Three interrelated ideas:

  1. Create class extension or slot within existing classes to indicate ISMs whose entries are stored in row-major order.
  2. For ISMs/bISMs with entries in row-major order, instead of storing a rows slot with lots of repeats, eg. c(1,1,2,2,2,4), store an integer vector of length equal to the number of rows in the ISM (stored in dim slot) that simply records how many finite entries there are in each row -- c(2,3,0,1) for the example just given. (If you need to regenerate the long form rows vector, pass this one as the second argument, "shortrows", in rep(1:theISM@dim[1], shortrows).)
    • To convert from repeat-version to count-version, tabulate will be useful, e.g. tabulate(theISM@rows, nbins = theISM@dim[1]). (The use of the nbins argument covers cases where the bottom row(s) may be unmatchable.)
  3. Add structure to the ISM in order to quickly determine whether 2 ISMs have finite entries at the same matrix positions, stored in the same order (so that adding the ISMs is just adding the entries).

More details

row-major ordered ISMs

@josherrickson's functions sort.BlockedInfinitySparseMatrix and sort.InfinitySparseMatrix, introduced in 06cfe7e, could be adapted to convert ISMs and bISMs into elaborated structures that follow row-major order and condense the representation of the rows. When we found ourselves combining 2 of this new type of structure, we'd first check to see whether they have the same finite entries at the same matrix positions. If so, then the requested arithmetic is just done on both ISMs' data. If not, then we'd convert to long format and use existing ISM/bISM routines to combine them.

Quick determination of whether ISMs have finite entries at same positions

E.g., by hashing those positions. Presently we hash ISMs elsewhere in optmatch, without using the result for very much -- we might adapt and/or repurpose that work.

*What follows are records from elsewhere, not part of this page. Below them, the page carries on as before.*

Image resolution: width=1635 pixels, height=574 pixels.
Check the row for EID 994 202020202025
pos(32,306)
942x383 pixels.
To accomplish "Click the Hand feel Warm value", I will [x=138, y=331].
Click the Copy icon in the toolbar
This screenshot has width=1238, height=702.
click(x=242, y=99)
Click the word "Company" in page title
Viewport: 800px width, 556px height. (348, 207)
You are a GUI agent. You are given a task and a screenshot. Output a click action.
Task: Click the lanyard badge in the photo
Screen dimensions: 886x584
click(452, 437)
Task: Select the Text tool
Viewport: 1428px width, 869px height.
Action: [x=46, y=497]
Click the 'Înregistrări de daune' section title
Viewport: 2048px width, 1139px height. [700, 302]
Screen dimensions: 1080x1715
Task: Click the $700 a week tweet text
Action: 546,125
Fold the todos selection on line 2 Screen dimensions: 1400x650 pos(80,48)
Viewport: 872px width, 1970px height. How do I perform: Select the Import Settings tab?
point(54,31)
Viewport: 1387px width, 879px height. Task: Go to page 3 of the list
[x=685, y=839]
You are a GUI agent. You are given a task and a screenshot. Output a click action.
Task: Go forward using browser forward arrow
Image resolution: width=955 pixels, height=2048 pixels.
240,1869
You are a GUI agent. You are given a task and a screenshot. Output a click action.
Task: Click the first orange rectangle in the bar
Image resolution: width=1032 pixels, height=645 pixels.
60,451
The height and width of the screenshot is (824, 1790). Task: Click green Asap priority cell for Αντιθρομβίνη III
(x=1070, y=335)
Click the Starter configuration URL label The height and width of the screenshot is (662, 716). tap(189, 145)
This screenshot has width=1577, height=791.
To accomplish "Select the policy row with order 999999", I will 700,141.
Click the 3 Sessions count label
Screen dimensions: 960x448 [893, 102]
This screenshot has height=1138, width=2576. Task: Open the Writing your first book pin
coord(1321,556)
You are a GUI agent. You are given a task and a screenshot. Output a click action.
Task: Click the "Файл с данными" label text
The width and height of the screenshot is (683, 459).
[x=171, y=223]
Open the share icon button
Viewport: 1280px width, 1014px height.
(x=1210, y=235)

Some of the options: a. Just hash the arc set, not the distances. Ditch optmatch objects' "hashed.distances" attributes. Associate w/ optmatch object under a new name, eg attr(mout, "hashed.arcset") b. Hash the arc set as well as the ISM as a whole. Keep optmatchobjects'"hashed.distances"attributes; add aattr(mout, "hashed.arcset"). c. Separately hash arc set and associated distances, ie the "data" piece of the ISM. Store a vector of two hashes, rather than one, under attr(mout, "hashed.distance"). d. Don't bother hashing arc sets. Instead, when in question just compare 2 arc sets to see if they're identical. Continue hashing ISMs and bISMs and storing result under attr(mout, "hashed.distance")`, just as before.

Of these I (BH) tend toward (c) -- but before embarking on any of this, we might see how much time it takes to compare rows and cols slots directly.